Si l’on peut critiquer toute politique dogmatique ne tenant compte que de l’intérêt de certains « initié.e.s », et considérer qu’en effet le centre de Bruxelles demeure nettement plus entravé et moins accessible qu’avant, il faut à tout le moins oser avouer que Bruxelles mute, et que toute transformation demande du temps. L’angoisse du changement devrait laisser place à un entrain effréné et une envie dévorante de revenir à Bruxelles et de la vivre de l’intérieur. Mais ça, c’est une autre question.

Pour conclure
Est-ce l’Horeca qui change Bruxelles ? Ou Bruxelles qui change l’Horeca ? La réponse est à trouver dans cette autre question demandant qui de la poule ou de l’œuf est arrivé en premier.

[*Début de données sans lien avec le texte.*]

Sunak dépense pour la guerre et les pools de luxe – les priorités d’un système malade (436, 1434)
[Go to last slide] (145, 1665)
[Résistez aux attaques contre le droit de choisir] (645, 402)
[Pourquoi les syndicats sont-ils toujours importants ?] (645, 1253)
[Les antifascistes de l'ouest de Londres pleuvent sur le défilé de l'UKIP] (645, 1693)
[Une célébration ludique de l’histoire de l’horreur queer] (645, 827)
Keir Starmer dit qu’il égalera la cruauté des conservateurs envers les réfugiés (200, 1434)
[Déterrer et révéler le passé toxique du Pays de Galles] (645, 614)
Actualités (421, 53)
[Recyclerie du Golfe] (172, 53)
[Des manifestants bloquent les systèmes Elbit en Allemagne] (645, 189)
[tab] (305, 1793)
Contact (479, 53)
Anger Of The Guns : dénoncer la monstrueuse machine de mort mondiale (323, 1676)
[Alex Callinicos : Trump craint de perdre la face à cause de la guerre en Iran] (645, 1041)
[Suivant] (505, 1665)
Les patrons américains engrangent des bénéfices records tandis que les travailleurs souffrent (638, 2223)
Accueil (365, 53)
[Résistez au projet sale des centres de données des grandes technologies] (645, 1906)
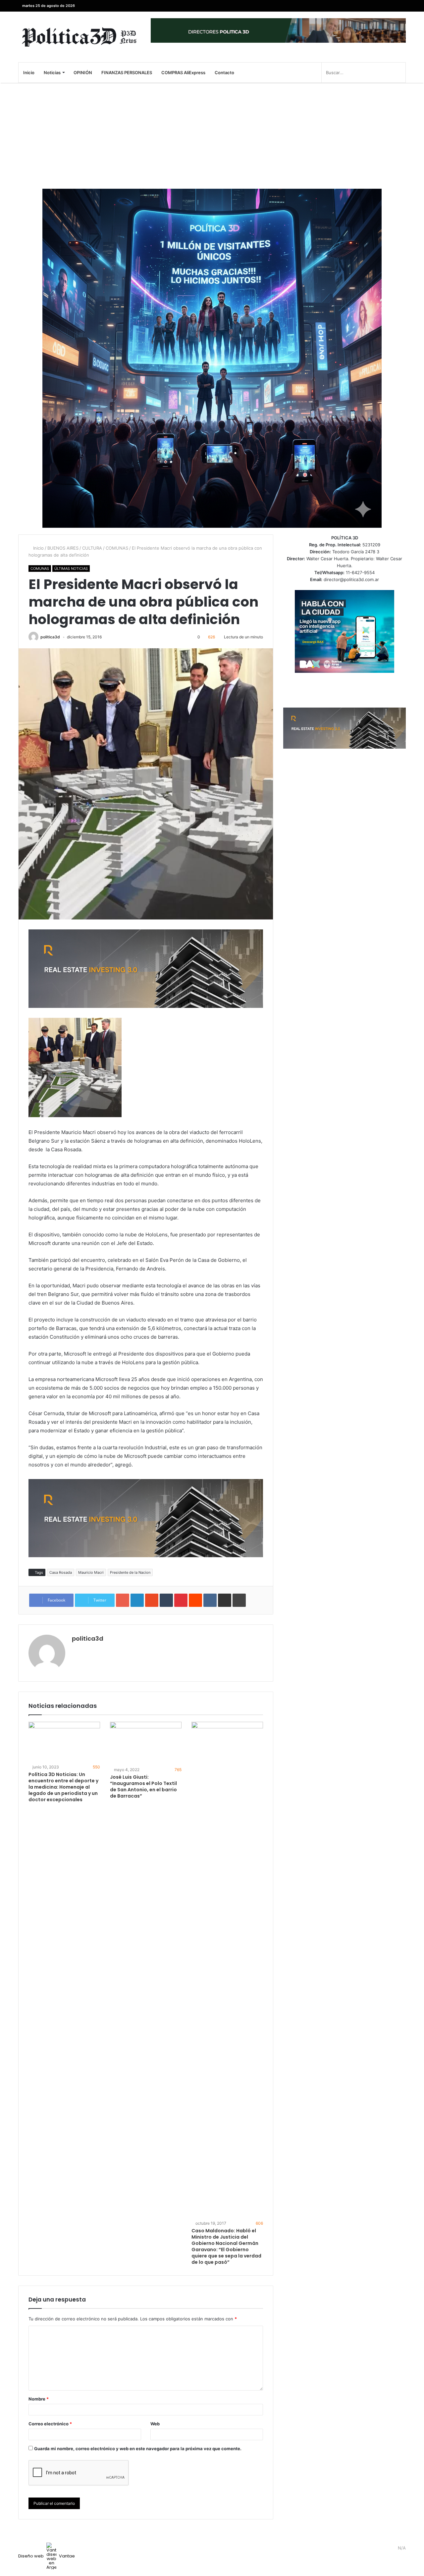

Il n’y a pas de mauvaise réponse, uniquement un constat à en tirer : Le secteur était, est et sera toujours constitué de passionné.e.s, répondant au besoin primaire de boire, manger et sociabiliser. S’il est en crise, c’est une certitude, il demeure résilient, car animé par la passion et l’excitation de créer. Il ne tombera donc jamais et se réinventera systématiquement avec créativité afin de persister. Quel beau métier ! Longue vie à l’Horeca…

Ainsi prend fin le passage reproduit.